--- SELECTED EXTRACT ---

# Low power and less area architecture for integer motion estimation

C Hisham, K Komal, and Amit K Mishra, Member, IEEE

Abstract—Full search block matching algorithm is widely used for hardware implementation of motion estimators in video compression algorithms. In this paper we are proposing a new architecture, which consists of a 2D parallel processing unit and a 1D unit both working in parallel. The proposed architecture reduces both data access power and computational power which are the main causes of power consumption in integer motion estimation. It also completes the operations with nearly the same number of clock cycles as compared to a 2D systolic array architecture. In this work sum of absolute difference (SAD)-the most repeated operation in block matching, is calculated in two steps. The first step is to calculate the SAD for alternate rows by a 2D parallel unit. If the SAD calculated by the parallel unit is less than the stored minimum SAD, the SAD of the remaining rows is calculated by the 1D unit. Early termination, which stops avoidable computations has been achieved with the help of alternate rows method proposed in this paper and by finding a low initial SAD value based on motion vector prediction. Data reuse has been applied to the reference blocks in the same search area which significantly reduced the memory access.

Keywords-sum of absolute difference, high speed DSP.

#### I. INTRODUCTION

Portable video devices like videophones and cameras require low power and low silicon area implementation of video compression algorithms. Motion estimation is one of the most time and power consuming block in any video compression algorithm. For example in H.264 codec implementation, integer motion estimation contributes to 74.29% of the computational complexity and 77.49% of memory access [1]. There are several algorithms for motion estimation like full search block matching algorithm (FSBMA) [2] and fast algorithms like three step search, hexagonal search etc [2]. FSBMA has simple and regular structure which makes it one of the best choices for hardware implementation of motion estimation [3]. The basic idea of block matching algorithm (BMA) is to divide the current frame in a video sequence, into smaller blocks [3], [4]. For each block we try to find the corresponding block from the search area of the previous frame, which matches the most with the current block. To find how closely two blocks match with each other, we have different approaches like, calculation of mean square error(MSE), sum of absolute difference(SAD), mean of absolute difference(MAD) etc. [2]. Out of these methods SAD is one of the most preferred algorithms, because it requires only addition and no multiplications. The SAD operation is represented by the following equation [5].

$$SAD_{P,Q}(m,n) = \sum_{i=0}^{P-1} \sum_{j=0}^{Q-1} |c(i,j) - r(i+m,j+n)|$$
(1)

P and Q are length and width of the block. Each can be 4,8 or 16 pixels. m and n give the maximum horizontal and vertical displacements.

Processing element (PE) array based architectures have been proposed, like the one proposed in [6], where a two dimensional array of PEs iteratively compute the partial SAD value until the final value is determined.Early termination is used in this method, so that power consumption is reduced by 30% [6]. A method by using most significant bit( MSB) first bit-serial implementation [5] is suggested to reduce the area of systolic architecture. Since the consecutive reference frames are overlapped, the reuse of reference pixels can be used to reduce the memory access [1]. For variable block size motion estimation, the results obtained from smaller blocks can be reused to compute motion vectors for larger blocks [7], [8]. Sum of absolute difference (SAD) calculation is the most repeated operation in any block matching algorithm. The main objective in a block matching algorithm is to find a block with minimum SAD [9]. Hence, we can stop the computations if the SAD being calculated is greater than the stored minimum SAD.

--- MATERIAL ---

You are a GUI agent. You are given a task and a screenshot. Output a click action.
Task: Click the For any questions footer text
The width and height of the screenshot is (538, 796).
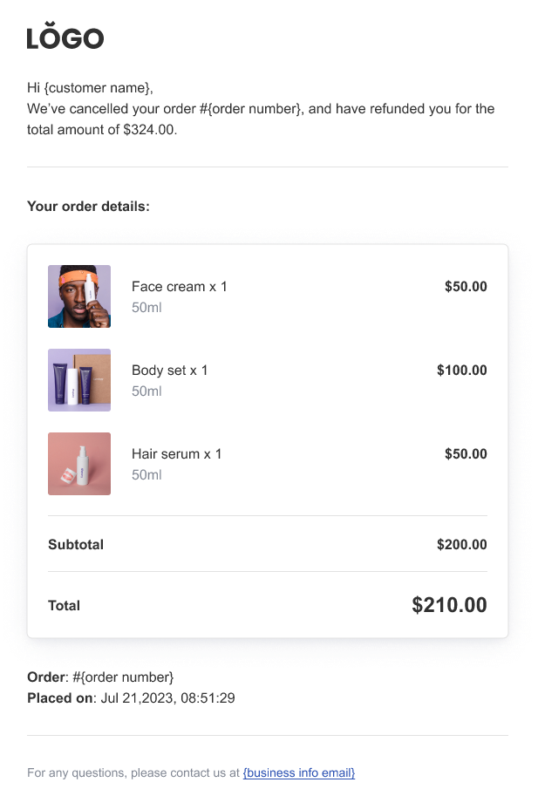[x=133, y=772]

---

## PROBLEMS:
**1.** In the paper on low-power motion estimation, what percentage of memory access does integer motion estimation account for in an H.264 codec implementation?
**2.** List every approach that the paper on low-power motion estimation names for measuring how closely two blocks match.
**3.** Write the next part of the paper on low-power motion estimation, continuing after its final sentence.

## ANSWERS TO EACH TASK:
**1.** 77.49%

**2.** Mean square error (MSE), sum of absolute difference (SAD), mean of absolute difference (MAD)

**3.**
The authors are with the Department of Electronics and Communication Engineering, Indian Institute of Technology, Guwahati, India e-mail: akmishra@ieee.org

Most of the works done so far to reduce the area and memory access of full search is by compromising the system throughput and optimizing at the circuit level. Our work reduces the area and memory access an architecture level, without a considerable change in the throughput.

The rest of the paper is organized as follows. The Next section describes about the proposed architecture and several optimization techniques used in this architecture like alternate rows, data reuse and minimum SAD prediction. Section 3 describes about the results and the last section concludes the paper.

## **II. PROPOSED ARCHITECTURE**

Figure-1 shows the proposed architecture for  $4 \times 4$ integer motion estimation. Here for each  $4 \times 4$  block in the current frame, a  $4 \times 4$  block with minimum SAD is to be found in the given search area of reference frame. There are two major blocks in this architecture, a parallel 2D SAD unit( $2 \times 4$ ) and one 1D SAD unit. This architecture uses the help of early termination to avoid nonessential operations so that operations for a particular reference block will be stopped if calculated SAD > SAD minimum. The sooner the termination occurs the more computations can be saved.

In this architecture mainly two techniques have been applied to achieve fast early termination.

## 1) Initial SAD value prediction

Initial value of SAD minimum is calculated from a block which is directed by the predicted motion vector. The motion vectors are predicted from three previous motion vectors using median operation [5].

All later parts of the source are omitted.